Mi telefona un lettore. Mi chiede perche’ ho parlato su Marostica senza Censura della mensa della scuola di San Luca, fatta con i soldi del Pnrr, evidenziando il fatto che la scuola sarebbe stata chiusa. Un trucchetto per avere una sala riunioni per la comunita’ locale. E quindi per lui sono soldi ben spesi. Piuttosto che vadano a finire chissa’ dove. Poi afferma che lui e’ di destra per avvalorare la questione.
E qui si apre il problema. Noi, quando la gente non sa cosa dire sui nostri articoli, siamo accusati di essere comunisti.
Le questioni vengono semplificate attraverso etichette poltiche.
Poi anche ci si diverte. All’assemblea della Pro Marostica mi sono presentato provocatoriamente con un colbacco nero. Non volendo esaminare la nostra proposta, piu’ che ragionevole, di modifica dello statuto, il Bucco stava partendo accusandoci paonazzo di essere un bolscevico. Lo abbiamo subito fermato gridandogli di non offendere. Una chiara dimostrazione di non voler esaminare il problema nelle sue specificita’, ma considerando il socio proponente un avversario politico. Il che e’ pura follia.
Forse dobbiamo tornare alla democrazia proposta dai Greci con le loro assemblee di cittadini, non di tesserati o simpatizzanti di partiti.

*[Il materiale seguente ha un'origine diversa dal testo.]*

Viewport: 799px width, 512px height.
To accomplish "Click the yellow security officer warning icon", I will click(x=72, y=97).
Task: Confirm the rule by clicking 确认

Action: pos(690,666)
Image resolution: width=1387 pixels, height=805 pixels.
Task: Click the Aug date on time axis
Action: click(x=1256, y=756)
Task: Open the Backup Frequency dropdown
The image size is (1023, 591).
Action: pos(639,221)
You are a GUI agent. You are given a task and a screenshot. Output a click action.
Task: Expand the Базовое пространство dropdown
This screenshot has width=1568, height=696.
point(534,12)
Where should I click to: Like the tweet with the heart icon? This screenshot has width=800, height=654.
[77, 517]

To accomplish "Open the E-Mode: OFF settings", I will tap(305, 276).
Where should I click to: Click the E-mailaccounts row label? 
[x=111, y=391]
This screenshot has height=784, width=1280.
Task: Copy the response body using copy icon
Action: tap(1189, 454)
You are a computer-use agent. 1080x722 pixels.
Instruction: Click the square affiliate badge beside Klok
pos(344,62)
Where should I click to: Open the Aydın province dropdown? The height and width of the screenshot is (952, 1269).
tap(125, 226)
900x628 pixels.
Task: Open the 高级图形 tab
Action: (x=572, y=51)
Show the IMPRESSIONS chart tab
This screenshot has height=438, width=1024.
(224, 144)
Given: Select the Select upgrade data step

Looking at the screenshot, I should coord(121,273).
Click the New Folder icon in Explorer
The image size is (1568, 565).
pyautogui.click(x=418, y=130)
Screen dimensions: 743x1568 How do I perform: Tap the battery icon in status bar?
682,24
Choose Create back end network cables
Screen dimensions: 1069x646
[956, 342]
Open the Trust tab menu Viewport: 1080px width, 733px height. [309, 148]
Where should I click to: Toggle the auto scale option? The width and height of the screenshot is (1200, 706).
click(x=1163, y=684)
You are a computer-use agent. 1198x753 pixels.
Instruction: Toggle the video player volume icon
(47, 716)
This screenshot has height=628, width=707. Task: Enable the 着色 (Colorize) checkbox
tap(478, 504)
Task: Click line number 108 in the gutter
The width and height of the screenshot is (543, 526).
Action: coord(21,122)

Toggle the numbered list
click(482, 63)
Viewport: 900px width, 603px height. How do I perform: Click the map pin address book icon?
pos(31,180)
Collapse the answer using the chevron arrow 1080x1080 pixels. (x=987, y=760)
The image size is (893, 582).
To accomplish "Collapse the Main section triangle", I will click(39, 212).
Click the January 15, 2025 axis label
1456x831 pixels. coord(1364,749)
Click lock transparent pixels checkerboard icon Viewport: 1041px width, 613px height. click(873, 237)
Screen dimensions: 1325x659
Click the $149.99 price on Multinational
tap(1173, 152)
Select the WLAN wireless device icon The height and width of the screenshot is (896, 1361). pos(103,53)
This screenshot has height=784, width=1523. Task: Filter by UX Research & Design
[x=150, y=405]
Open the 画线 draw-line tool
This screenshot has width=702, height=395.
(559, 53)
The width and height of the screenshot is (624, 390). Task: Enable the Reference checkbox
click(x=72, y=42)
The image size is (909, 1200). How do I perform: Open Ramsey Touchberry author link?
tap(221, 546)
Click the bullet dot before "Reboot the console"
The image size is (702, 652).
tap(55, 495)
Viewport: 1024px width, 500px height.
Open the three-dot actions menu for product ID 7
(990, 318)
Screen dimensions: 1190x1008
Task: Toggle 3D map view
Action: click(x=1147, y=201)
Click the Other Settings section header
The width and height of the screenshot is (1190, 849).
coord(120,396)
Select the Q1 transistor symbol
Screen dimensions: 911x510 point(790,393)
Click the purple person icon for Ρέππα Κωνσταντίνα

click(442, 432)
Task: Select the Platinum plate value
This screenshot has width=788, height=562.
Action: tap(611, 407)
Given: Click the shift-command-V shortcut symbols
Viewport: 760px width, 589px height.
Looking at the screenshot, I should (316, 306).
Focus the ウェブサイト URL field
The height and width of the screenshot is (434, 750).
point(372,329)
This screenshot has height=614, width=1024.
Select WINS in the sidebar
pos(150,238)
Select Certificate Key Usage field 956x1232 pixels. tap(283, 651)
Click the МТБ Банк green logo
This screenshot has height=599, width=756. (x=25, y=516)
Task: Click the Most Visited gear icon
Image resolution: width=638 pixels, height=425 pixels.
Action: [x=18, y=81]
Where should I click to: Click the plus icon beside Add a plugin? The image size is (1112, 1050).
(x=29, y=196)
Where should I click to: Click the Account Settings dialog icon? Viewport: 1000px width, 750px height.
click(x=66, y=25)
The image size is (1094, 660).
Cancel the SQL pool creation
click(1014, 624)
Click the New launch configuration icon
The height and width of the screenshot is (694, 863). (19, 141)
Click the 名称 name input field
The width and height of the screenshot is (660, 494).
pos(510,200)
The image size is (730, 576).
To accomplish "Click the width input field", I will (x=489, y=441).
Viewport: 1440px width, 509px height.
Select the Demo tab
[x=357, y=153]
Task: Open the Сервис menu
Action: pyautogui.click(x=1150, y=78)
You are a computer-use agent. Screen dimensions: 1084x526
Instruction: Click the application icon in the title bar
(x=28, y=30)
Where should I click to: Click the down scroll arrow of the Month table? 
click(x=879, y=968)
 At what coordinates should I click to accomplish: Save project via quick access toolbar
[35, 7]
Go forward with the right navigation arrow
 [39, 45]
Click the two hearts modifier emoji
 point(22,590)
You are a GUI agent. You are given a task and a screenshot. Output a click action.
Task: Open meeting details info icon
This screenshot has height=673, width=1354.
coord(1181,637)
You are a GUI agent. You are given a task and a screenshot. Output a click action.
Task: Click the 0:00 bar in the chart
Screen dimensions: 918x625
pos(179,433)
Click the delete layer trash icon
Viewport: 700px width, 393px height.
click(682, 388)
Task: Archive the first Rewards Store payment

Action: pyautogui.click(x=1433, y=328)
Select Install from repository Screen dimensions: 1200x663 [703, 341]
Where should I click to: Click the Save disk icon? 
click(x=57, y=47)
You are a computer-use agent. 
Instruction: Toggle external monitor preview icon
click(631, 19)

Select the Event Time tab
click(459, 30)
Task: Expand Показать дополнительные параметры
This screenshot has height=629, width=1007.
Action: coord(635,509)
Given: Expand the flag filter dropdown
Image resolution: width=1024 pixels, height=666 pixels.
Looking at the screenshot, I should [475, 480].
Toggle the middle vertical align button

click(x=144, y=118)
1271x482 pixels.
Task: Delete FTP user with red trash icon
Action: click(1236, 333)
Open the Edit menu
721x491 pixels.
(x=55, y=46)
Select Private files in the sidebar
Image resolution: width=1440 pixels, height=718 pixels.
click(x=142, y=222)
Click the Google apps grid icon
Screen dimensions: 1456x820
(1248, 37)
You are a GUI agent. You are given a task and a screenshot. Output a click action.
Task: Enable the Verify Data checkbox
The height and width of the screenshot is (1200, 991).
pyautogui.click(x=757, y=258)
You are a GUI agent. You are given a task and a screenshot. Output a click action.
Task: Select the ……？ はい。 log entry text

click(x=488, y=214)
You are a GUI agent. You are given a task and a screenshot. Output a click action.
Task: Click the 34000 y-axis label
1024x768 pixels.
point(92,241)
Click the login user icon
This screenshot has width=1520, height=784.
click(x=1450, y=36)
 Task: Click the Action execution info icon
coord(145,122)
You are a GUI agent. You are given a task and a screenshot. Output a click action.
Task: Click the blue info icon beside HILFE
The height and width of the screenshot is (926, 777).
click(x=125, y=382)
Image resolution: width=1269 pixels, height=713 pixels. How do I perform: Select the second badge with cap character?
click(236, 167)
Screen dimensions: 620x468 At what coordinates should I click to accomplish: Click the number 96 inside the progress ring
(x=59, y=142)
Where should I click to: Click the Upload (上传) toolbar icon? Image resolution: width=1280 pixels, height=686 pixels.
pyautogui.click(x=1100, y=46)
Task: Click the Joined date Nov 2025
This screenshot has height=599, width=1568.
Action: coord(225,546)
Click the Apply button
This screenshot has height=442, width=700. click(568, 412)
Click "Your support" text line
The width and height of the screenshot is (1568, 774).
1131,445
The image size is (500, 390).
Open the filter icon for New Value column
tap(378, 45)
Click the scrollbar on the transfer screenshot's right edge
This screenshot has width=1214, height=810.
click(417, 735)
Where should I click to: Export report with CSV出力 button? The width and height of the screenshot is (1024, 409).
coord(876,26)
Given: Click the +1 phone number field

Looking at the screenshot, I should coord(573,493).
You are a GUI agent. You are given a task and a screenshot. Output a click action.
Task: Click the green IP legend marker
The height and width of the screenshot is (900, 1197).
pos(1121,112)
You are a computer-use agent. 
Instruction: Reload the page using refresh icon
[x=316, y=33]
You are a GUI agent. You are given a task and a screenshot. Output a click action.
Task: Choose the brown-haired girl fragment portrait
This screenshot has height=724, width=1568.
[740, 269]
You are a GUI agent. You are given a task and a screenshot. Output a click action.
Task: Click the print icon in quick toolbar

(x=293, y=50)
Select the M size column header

Tra l’altro l’utilizzo dell’appartenenza politica di Bucco e’ fin troppo evidente.
Interessante al proposito e’ il libro della sociologa Mariella Sclavi, presentato con grande successo alla libreria Roberti, che riporta il modello di gestione della citta’ (ha lavorato tre anni sul cambiamento di gestione della citta’ di Nantes) da parte dei cittadini, superando la vecchia concezione dei partiti che secondo la sociologa e’ una eredita’ del 1800, che si dovrebbe appunto superare.
E quello della modalita’ di partecipazione dei cittadini alla vita della Comunita’ e’ un problema di estrema importanza che evita clamorose ed inefficienti scelte operate in modo arbitrario dai boss politici locali al potere. E Marostica ne e’ un esempio.